# [What the exercise asks]
According to the text about Anupama and Ajith's baby, why does the Child Welfare Committee chairperson hold that the child was not surrendered to the committee? Answer in one to three sentences.

# [Text provided]

[Start of Attachment]

Anupama’s escape and complaint

It was only in March 2021 that Anupama was able to escape from her house and contact Ajith. Ajith got a divorce from his wife in January 2021 and had tried to meet Anupama in February 2021, but was unsuccessful. “I also thought about letting the sister’s wedding get over. It was only when she managed to escape in March 2021 did I realise that our baby had been taken away. At the end of March, we approached the police, but they have not filed an FIR till now,” he says.

In the past few months, the couple have written to many CPI(M) leaders, including Chief Minister Pinarayi Vijayan, CPI(M) State Secretary Kodiyeri Balakrishnan, LDF Convener Vijayaraghavan, Director General of Police, and others. “It was only Brinda Karat who responded to our complaint and referred it to CPI(M) leader Sreemathi teacher, who too did not help,” the couple allege.

A police officer TNM spoke to said that Jayachandran has produced the notarised document and a preliminary probe was still on.

Where is Anupama and Ajith’s baby?

It is unclear where the couple’s baby is currently. To a query by Asianet News, Anupama’s father Jayachandran is heard saying that he took “all steps legally” and gave the child away for its own protection as Anupama could not look after him, neither could they. However, in The News Hour discussion, Jayachandran first says that the child was abandoned with the ‘Ammathottil scheme’ and later claims it was handed over to the Child Welfare Committee.

Apart from the discrepancies in the statement, the two are very different processes. If the child was given to ‘Ammathotthil’, an electronic cradle functioning under Kerala State Council for Child Welfare, then no letter is required from the parents as anyone can abandon a child at the cradle.

Instead, if Jayachandran surrendered the child to the CWC using the notarised statement, then CWC in Kerala will have to answer why they did not follow due procedure.

Child Welfare Committee (CWC) chairperson Advocate N Sunanda tells TNM that the child was not surrendered to the CWC. “If the child was surrendered to us, we would have met the mother, our rules mandate so. In April 2021, this couple did approach me, saying their baby had been taken away. They did not know any identification marks on the baby. Going by the timeline that she gave birth in October 2020, two infants were abandoned at Ammathottil in Thiruvananthapuram. One infant had been given away for adoption while we did DNA tests on the other baby. Those tests came negative,” she says.

[End of Attachment]

# [Given data]
[Start of Attachment]

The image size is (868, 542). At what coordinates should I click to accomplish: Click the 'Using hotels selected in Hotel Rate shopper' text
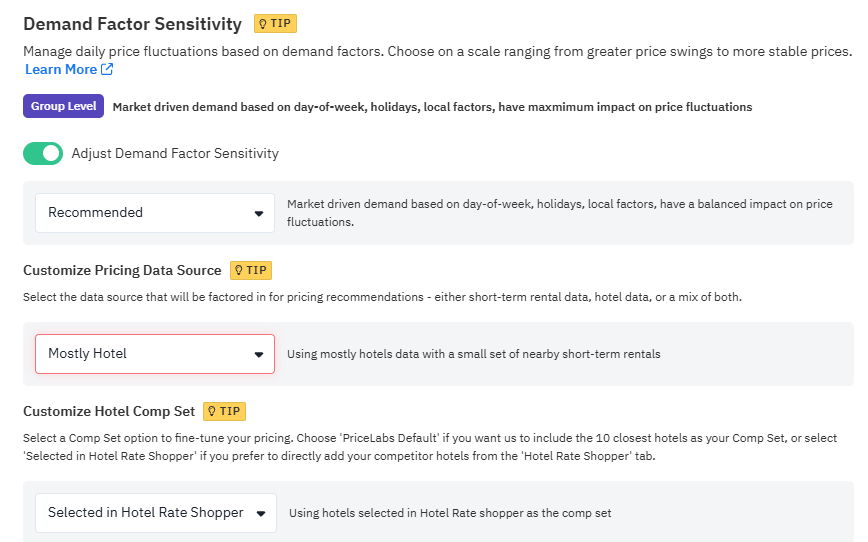pyautogui.click(x=450, y=513)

[End of Attachment]

# [Solved exercise]
Chairperson Advocate N Sunanda says that if the child had been surrendered to the CWC, the committee would have met the mother, because its rules require this. She also says that in April 2021 the couple came to her and reported that their baby had been taken away.